Obama in Berlin reingelegt

Amerikaner machen über die Begegnung einer "Bild"-Reporterin mit Barack Obama in einem Berliner Sportstudio lustig.

Obama in Berlin reingelegt

Der "Bild"-Zeitung und "Bild Online" war die Story einen Aufmacher im Politik-Ressort wert: "'Bild'-Reporterin mit Obama im Fitness- Studio." Eine "Bild"-Reporterin traf in einem Berliner Fitness-Studio angeblich zufällig auf den US-Präsidentschaftskandidaten Barack Obama. Das Treffen wird jetzt auch in den USA immer mehr thematisiert. Vor allem Blogger verhöhnen den Bericht als peinlich. Obama meint dazu: "Ich bin reingelegt worden."

Alleine mit Obama
"Während Tausende an der Siegessäule auf ihn warteten, traf ich, die 'Bild'-Reporterin, Barack Obama allein - im Fitnessstudio", schrieb Bild". Judith Bonesky, "City-Talkerin" des Blattes, berichtet in Wort und Bild von ihrem Treffen mit Obama während dessen Berlin-Visite.

Präsidentschafts-Kandidat reingelegt
"Ich bin in dem Sportstudio reingelegt worden", beklagte sich der US-Präsidentschaftskandidat der Demokraten am Sonntag bei Star-Kolumnistin Maureen Dowd in der "New York Times". Laut Obama habe er nicht gewusst, dass es sich um eine "Bild"-Reporterin handelt, sondern vielmehr geglaubt, es mit "einem ganz gewöhnlichen deutschen Mädchen" zu tun zu haben. Auf die Frage, "Kann ich ein Foto haben? Ich bin ein großer Fan." habe er sich überreden lassen und Reggie Love, Obamas Assistent, habe das Foto geschossen.

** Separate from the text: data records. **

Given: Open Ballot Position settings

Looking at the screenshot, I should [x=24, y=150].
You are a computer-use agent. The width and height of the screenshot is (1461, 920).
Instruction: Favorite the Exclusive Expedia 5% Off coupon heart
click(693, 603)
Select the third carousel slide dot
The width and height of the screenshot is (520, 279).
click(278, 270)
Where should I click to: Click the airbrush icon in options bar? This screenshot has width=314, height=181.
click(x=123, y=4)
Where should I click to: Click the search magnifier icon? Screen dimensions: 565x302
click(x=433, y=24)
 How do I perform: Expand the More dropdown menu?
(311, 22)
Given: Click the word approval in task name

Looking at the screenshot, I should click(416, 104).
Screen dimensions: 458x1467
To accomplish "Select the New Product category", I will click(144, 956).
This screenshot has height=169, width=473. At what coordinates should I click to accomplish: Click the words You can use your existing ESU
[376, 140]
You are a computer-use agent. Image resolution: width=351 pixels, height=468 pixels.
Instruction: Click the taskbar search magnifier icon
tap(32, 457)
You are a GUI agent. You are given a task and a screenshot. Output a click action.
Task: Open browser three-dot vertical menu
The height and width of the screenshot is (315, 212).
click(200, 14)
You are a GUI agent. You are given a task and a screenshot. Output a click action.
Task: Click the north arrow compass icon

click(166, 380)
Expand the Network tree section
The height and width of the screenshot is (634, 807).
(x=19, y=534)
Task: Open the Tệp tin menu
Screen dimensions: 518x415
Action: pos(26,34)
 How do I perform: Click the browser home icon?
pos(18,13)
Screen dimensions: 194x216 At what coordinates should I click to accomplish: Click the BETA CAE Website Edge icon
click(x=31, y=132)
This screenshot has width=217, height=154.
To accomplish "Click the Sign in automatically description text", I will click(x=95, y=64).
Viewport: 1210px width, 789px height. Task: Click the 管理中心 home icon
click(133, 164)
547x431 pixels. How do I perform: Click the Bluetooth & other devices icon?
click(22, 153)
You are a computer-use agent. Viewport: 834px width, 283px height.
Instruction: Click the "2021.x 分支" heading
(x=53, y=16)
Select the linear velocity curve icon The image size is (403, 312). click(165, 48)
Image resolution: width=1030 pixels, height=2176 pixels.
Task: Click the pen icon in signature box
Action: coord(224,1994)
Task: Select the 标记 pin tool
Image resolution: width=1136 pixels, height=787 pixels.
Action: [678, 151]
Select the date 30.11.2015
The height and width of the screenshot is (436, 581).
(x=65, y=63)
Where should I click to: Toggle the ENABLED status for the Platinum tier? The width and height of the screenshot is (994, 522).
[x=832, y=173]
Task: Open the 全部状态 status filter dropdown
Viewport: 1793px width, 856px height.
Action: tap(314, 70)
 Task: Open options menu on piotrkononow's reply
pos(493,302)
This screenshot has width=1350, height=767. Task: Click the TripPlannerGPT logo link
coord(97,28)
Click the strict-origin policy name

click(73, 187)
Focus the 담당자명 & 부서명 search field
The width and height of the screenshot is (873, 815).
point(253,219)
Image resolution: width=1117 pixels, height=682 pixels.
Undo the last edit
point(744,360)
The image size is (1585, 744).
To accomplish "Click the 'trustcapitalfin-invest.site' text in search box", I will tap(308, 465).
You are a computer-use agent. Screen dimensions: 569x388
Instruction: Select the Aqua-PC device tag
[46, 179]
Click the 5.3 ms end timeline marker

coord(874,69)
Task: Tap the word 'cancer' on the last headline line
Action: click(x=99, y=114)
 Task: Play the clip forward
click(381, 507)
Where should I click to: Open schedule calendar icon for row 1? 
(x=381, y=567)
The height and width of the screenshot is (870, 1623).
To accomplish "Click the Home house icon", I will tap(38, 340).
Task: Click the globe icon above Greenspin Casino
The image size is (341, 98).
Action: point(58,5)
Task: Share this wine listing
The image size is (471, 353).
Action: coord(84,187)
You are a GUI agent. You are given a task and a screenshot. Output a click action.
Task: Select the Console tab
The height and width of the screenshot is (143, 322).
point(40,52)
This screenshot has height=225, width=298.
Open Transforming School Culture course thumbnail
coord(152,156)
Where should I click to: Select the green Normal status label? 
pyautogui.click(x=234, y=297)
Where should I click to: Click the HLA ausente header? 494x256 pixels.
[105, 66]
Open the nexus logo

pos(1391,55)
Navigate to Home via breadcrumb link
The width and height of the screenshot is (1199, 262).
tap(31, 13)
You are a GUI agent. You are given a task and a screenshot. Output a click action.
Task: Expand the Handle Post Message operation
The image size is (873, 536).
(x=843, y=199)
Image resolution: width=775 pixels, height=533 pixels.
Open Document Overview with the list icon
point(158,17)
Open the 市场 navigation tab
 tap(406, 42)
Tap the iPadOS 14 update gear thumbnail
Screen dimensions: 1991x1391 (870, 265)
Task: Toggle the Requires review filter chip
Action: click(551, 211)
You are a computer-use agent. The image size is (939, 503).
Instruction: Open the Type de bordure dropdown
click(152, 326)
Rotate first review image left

Reporterin schwärmt von Obama
Die "Bild"-Zeitung veröffentlichte sogar ein Web-Video, in dem die Reporterin über ihre Begegnung mit Obama berichtet: Die Reporterin bezeichnet Obama als "ganz süß", preist Obamas "knackige Hinteransicht" und kann ihr "Glück kaum fassen": "Ich bin jetzt noch in so einem Traum drin."